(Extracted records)
◆ ◆ ◆ ◆ ◆ ◆ ◆
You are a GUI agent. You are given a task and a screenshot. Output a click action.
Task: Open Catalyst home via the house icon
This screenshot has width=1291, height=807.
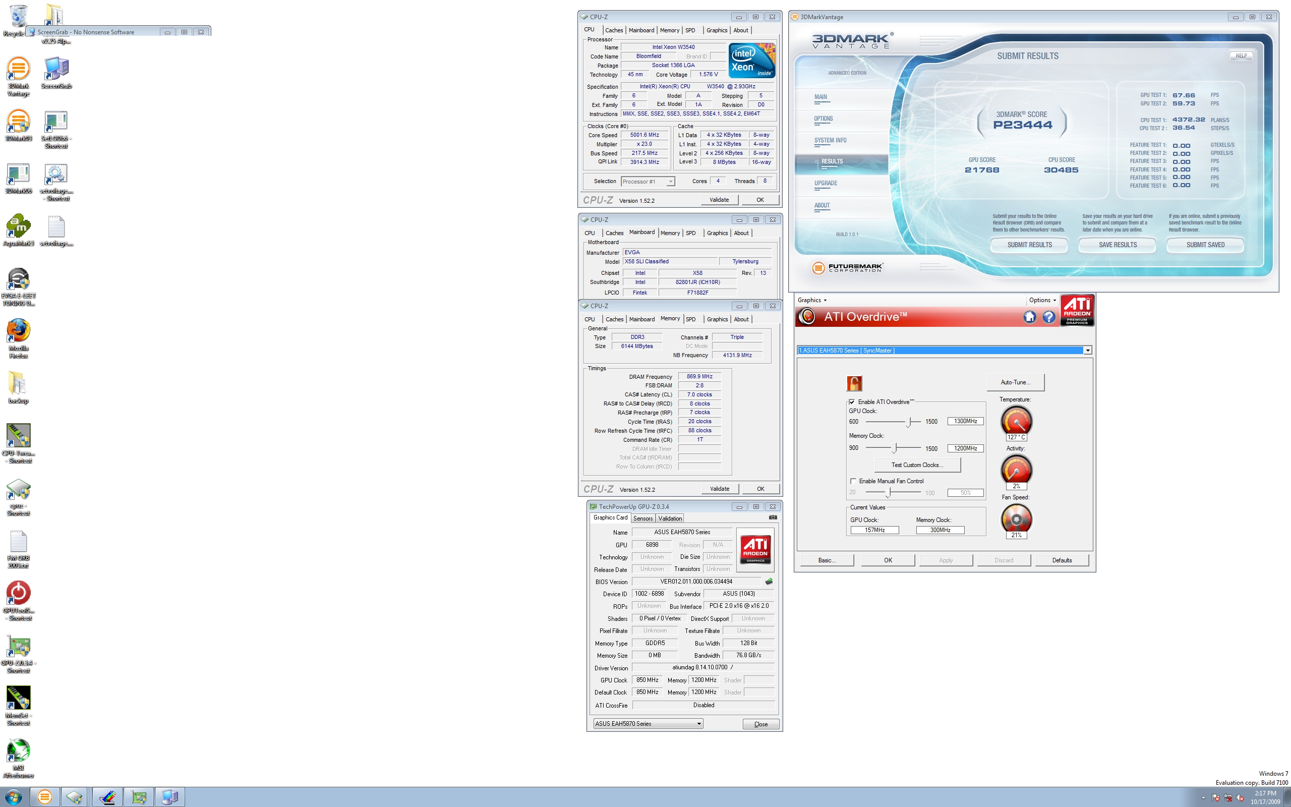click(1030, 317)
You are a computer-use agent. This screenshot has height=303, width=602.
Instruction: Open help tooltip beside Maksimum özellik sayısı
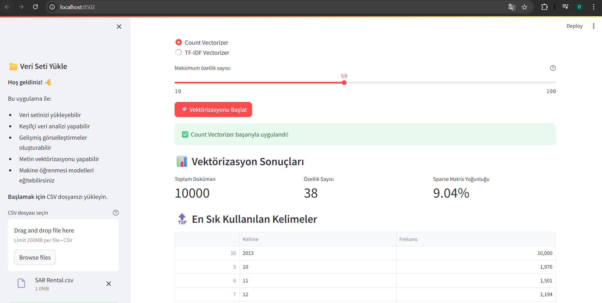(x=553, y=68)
◆ ◆ ◆ ◆ ◆ ◆ ◆
■ INSTRUCTIONS TO FOLLOW ■
Write out exactly the stretch of lines that begins with the line containing "This screenshot has width=1291, height=807." and ends with the last line of the records above, leaving out the pictures.

■ ANSWER SPACE ■
This screenshot has width=1291, height=807.
click(1030, 317)
You are a computer-use agent. This screenshot has height=303, width=602.
Instruction: Open help tooltip beside Maksimum özellik sayısı
(x=553, y=68)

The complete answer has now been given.